* Given task:
Copy out, word for word, the part of the records that begins with the line containing "This screenshot has height=937, width=998." and ends with the line containing "(x=221, y=25)", including both of those lines.

■ ■ ■ ■ ■

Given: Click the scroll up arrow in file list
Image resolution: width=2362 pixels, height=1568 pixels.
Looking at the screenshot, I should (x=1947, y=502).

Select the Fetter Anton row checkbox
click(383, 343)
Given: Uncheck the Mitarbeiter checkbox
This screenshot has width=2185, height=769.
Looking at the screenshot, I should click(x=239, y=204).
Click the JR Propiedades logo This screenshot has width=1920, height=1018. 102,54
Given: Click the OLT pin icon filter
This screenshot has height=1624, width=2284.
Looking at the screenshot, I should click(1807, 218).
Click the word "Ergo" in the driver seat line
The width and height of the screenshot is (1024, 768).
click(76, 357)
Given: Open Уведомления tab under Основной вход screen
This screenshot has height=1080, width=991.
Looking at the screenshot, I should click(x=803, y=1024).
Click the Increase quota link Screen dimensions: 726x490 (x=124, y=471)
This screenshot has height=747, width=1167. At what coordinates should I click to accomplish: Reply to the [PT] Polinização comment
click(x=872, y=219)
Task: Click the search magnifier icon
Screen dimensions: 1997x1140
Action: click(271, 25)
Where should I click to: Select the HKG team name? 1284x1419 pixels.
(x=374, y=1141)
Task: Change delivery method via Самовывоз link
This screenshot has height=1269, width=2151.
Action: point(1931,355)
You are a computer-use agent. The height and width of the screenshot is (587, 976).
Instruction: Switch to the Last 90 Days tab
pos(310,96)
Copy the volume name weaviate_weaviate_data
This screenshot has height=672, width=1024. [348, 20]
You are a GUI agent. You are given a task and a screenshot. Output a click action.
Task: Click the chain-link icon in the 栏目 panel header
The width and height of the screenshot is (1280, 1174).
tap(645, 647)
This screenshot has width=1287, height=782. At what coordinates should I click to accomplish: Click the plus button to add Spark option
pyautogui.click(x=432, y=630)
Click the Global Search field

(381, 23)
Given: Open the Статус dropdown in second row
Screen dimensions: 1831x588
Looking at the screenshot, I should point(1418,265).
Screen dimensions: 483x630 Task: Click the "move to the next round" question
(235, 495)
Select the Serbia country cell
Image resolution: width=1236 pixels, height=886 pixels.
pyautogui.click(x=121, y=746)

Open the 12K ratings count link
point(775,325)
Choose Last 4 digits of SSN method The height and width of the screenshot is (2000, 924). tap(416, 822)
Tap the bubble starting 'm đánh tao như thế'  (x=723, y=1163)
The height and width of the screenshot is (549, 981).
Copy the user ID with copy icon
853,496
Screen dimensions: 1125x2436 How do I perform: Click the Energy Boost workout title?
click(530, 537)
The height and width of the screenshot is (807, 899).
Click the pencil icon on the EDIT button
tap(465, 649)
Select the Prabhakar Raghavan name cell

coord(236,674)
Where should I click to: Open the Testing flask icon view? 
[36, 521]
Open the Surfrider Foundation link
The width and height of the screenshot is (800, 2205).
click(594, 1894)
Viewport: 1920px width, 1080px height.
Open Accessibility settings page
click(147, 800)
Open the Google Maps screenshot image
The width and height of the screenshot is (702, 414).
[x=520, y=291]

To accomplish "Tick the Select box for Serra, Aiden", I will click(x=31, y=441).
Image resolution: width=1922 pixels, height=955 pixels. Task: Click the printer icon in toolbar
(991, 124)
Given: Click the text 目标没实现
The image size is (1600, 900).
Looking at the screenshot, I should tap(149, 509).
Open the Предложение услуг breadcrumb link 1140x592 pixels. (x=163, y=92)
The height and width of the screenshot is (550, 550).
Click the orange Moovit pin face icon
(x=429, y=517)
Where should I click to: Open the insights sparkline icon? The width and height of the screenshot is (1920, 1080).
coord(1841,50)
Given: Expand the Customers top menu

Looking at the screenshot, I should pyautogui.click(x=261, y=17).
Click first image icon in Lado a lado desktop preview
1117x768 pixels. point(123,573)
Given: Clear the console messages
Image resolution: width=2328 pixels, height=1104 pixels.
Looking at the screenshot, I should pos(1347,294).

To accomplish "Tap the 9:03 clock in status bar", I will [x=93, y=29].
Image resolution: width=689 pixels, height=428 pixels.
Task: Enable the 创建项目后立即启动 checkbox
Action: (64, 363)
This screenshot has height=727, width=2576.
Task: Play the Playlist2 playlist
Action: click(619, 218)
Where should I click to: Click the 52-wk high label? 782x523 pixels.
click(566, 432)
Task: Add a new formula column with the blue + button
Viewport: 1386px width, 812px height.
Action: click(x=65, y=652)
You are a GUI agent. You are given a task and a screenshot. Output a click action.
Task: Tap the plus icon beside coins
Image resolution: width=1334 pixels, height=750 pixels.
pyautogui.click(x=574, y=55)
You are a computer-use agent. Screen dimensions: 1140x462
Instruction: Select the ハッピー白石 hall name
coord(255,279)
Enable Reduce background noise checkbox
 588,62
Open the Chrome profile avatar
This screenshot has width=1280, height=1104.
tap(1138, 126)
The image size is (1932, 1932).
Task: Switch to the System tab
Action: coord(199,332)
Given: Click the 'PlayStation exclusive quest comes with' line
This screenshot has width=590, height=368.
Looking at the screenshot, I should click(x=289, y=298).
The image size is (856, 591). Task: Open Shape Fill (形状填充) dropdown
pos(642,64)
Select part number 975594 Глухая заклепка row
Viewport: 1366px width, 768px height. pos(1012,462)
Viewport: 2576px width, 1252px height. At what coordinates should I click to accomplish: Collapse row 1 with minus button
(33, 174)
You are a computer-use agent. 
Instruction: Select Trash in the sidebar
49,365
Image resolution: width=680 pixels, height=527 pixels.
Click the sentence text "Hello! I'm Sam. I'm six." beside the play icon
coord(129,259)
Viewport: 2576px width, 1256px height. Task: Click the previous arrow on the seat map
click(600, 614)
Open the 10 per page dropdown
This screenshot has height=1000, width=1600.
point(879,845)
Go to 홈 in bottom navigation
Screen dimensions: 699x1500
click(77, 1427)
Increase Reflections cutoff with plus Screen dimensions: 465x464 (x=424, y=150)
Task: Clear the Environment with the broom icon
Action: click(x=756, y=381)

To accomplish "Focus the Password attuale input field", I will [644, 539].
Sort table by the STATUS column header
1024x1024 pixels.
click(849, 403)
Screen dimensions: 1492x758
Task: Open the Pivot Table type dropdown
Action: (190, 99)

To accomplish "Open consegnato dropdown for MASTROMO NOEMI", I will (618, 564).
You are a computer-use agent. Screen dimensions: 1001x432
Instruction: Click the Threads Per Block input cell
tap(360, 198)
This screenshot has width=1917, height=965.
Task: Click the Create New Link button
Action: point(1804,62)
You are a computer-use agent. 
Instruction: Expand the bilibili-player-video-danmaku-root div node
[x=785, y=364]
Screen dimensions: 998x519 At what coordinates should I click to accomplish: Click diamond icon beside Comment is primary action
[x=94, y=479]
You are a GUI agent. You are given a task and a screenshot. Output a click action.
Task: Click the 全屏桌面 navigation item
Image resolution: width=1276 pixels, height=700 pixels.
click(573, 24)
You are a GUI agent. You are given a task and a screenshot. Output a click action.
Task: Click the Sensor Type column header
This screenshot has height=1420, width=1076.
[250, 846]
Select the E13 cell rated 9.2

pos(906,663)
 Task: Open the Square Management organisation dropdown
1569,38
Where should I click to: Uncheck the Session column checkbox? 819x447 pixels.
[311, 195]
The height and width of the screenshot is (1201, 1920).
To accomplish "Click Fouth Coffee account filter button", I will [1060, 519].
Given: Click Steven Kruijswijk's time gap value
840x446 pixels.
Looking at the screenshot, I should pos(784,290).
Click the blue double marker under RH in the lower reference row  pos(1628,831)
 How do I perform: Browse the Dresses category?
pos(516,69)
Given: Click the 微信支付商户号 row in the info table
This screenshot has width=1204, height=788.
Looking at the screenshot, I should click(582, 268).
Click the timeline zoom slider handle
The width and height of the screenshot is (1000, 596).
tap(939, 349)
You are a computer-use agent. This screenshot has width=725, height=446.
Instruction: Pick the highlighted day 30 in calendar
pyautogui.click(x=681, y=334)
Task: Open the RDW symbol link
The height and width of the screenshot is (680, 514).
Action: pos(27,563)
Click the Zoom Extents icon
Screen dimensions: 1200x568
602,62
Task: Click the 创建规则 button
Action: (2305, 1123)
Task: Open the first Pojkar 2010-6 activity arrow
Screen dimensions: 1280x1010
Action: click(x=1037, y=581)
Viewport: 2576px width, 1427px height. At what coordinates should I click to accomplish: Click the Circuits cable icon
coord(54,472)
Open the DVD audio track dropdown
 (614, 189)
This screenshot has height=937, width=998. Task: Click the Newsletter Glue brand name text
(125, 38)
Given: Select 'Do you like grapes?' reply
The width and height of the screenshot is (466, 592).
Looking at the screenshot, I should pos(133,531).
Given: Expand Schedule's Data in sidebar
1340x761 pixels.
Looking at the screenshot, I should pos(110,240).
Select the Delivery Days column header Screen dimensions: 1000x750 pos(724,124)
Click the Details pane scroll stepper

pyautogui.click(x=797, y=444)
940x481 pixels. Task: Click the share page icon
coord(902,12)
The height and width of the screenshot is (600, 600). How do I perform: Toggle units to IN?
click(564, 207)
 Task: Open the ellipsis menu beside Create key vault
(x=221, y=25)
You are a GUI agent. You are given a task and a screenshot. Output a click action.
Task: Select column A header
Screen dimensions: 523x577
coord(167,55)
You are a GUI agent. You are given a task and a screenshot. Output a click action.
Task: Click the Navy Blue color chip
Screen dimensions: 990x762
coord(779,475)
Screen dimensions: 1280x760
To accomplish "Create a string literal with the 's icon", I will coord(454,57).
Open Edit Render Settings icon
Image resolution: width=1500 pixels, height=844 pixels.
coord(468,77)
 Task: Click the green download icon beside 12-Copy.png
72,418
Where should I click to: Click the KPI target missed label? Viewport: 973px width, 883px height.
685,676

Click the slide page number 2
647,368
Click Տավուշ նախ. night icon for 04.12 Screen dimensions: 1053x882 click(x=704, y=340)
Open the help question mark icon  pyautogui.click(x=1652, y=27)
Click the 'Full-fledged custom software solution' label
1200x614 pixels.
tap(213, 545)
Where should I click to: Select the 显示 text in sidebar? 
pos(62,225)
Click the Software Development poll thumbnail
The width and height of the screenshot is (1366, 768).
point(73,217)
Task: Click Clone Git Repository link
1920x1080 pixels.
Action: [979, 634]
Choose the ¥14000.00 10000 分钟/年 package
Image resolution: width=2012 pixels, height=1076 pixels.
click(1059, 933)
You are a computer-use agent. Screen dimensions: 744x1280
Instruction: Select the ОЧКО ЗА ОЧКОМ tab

■ ■ ■ ■ ■

* Result:
This screenshot has height=937, width=998. Task: Click the Newsletter Glue brand name text
(125, 38)
Given: Select 'Do you like grapes?' reply
The width and height of the screenshot is (466, 592).
Looking at the screenshot, I should pos(133,531).
Given: Expand Schedule's Data in sidebar
1340x761 pixels.
Looking at the screenshot, I should pos(110,240).
Select the Delivery Days column header Screen dimensions: 1000x750 pos(724,124)
Click the Details pane scroll stepper

pyautogui.click(x=797, y=444)
940x481 pixels. Task: Click the share page icon
coord(902,12)
The height and width of the screenshot is (600, 600). How do I perform: Toggle units to IN?
click(564, 207)
 Task: Open the ellipsis menu beside Create key vault
(x=221, y=25)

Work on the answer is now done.